En esta crónica judicial de 2005 tampoco faltó el recuerdo a juicios como el del «caso Jarrai-Haika-Segi» o el todavía en marcha por el sumario 18/98, así como las actuaciones contra diferentes personas «por escribir artículos de opinión en prensa, por convocar actos públicos y movilizaciones o por ir detrás de una pancarta».

Otro de los capítulos fue el de las diferentes fuerzas policiales con implantación en EuskalHerria. «Parece que la Ertzaintza ha estado compitiendo con las fuerzas de ocupación extranjeras», señaló Julen Larrinaga.

El representante de Askatasuna destacó dos de las actuaciones de la Policía autonómica durante ese periodo: su colaboración con la estrategia de ilegalización y su papel durante los actos para denunciar la muerte de Imanol Gómez, con «cargas, detenciones, tiros al aire, un turista que perdió un ojo, rotura de vértebras a un concejal donostiarra...».

«Escuchamos frecuentemente a Imaz y a otros representantes del PNV que por desgracia han de cumplir la ley. Eso mismo decía el Gobierno de Vichy y Petain durante la ocupación nazi», manifestó Larrinaga.

En cuanto a las fuerzas extranjeras, reseñó tres episodios: la paliza a Mikel Martín por parte de militares españoles, la ocupación militar durante varias semanas de la comarca de Lea Artibai por parte de la Guardia Civil y la actuación de la Policía española en Nafarroa contra diferentes movilizaciones, llegando incluso a golpear a los familiares de Angel Berrueta.

Según los cálculos realizados por Askatasuna, el número de agentes policiales o militares en EuskalHerria ronda los 22.000. A ellos cabe sumar unos 2.000 escoltas, 6.000 agentes de seguridad privada y 4.000 policías municipales. «Hay en total unas 34.000 personas armadas en Euskal Herria. Y su número sigue incrementando».

Desmilitarizacion

Askatasuna incidió en que «es urgente poner en marcha un proceso de desmilitarización. Tener que utilizar a policías y militares para sostener un proyecto político es una prueba clara de la escasez de democracia existente».

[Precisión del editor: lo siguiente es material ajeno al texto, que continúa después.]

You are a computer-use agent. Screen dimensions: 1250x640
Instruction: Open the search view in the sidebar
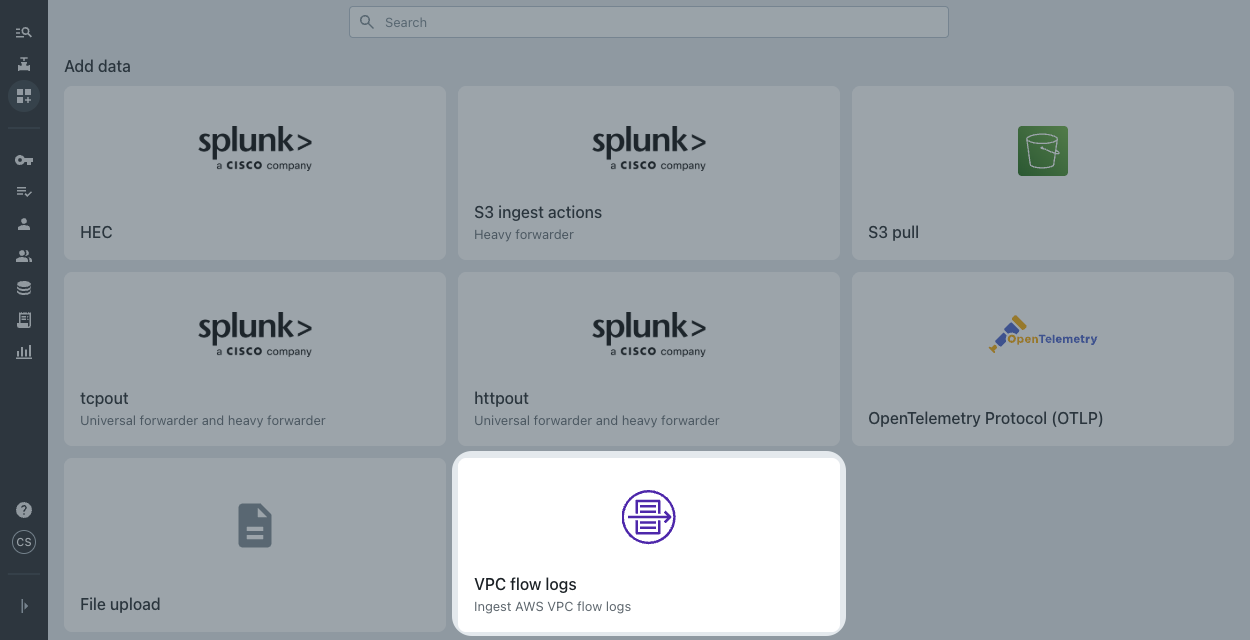point(23,31)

Tras las exposiciones de Olano y Larrinaga, Joxean Agirre retomó la palabra para presentar un análisis de todos estos datos. Comenzó congratulándose por el avance que, a su juicio, supone que «en todos los debates y agendas estén presentes las razones políticas que se hallan en la base del conflicto», al considerar que «para dar el primer paso hacia su superación hay que comenzar reconociendo el origen político del enfrentamiento».

No obstante, no ocultó la preocupación existente en este organismo. Por un lado, debido a que «la represión por parte de los estados ni siquiera se ha ralentizado». Y por otro, por la actitud del PNV y del lehendakari Ibarretxe, que «habla de ausencia de violencia, pero se refiere sólo a ETA. La de otros, incluida la de la Ertzaintza, no existe. Lo que no se dice se convierte en invisible. Quieren convertirla en invisible». En cuanto al concepto de «víctimas», denunció «la falsificación de la memoria histórica, escupiendo sobre la memoria de cientos de muertos y miles de damnificados».

Frente a ello, invitó a la ciudadanía a continuar movilizándose, y realizó un llamamiento expreso a la manifestación contra la tortura de este sábado en Donostia y a la que se celebrará el día 18 en Bilbo, convocada por la plataforma 18/98+.